- **Предложенный текст**:
● ● ● ●
Мы продолжаем читать наставления аввы Дорофея, второй том «Добротолюбия», 25-й абзац, слова о пути страха Божьего, пути, созидающего человека в премудрости Божьей, в жизни во Христе. И слова о пути смерти, при котором человек не идет путем страха Божьего, не созидает себя в премудрости Божьей, в жизни, не созидает себя во Христе.
В прошлый раз мы пришли к выводу, что мы сами всегда выбираем путь смерти. Да, мы ходим в храм, исполняем положенные обряды, даже молимся. Но мы отвергли тот путь, которым и созидается человек во Христе, которым он созидает себя на путях жизни. Потому что мы не судим себя и судить не хотим, и мы не хотим избегать людей, которые учат нас бесстрашному отношению к Богу и к другим людям, которые дерзки, горды и надменны. Для нас является делом жизни отстоять и то, и другое. И свою возможность общения с теми людьми, которые учат нас плохому, потому что ничего другого они не имеют. Это и отказ судить себя.
● ● ● ●
- **Задача**: Перепишите предложенный текст от слов «Мы продолжаем читать» вплоть до слов «себя во Христе.» включительно, заменив «наставления» на «поучения». Приведённые далее данные для работы не нужны.

- **Фрагмент данных**:
● ● ● ●
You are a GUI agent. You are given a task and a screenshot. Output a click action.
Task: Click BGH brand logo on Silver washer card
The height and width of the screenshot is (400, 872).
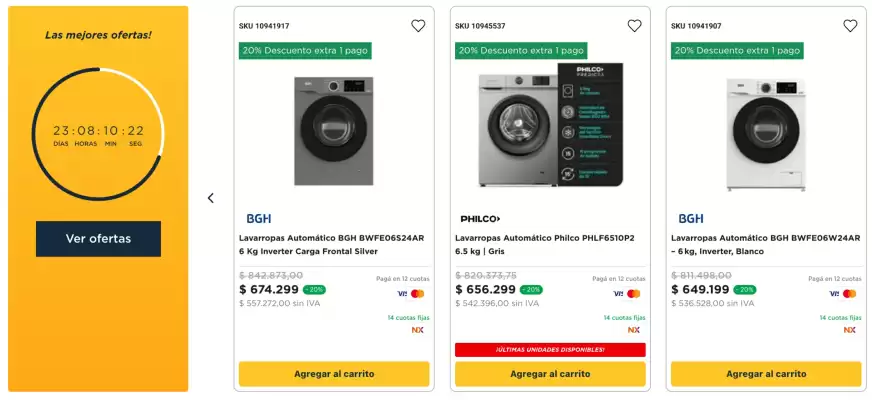click(x=258, y=218)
● ● ● ●
- **Выполненное задание**:
Мы продолжаем читать поучения аввы Дорофея, второй том «Добротолюбия», 25-й абзац, слова о пути страха Божьего, пути, созидающего человека в премудрости Божьей, в жизни во Христе. И слова о пути смерти, при котором человек не идет путем страха Божьего, не созидает себя в премудрости Божьей, в жизни, не созидает себя во Христе.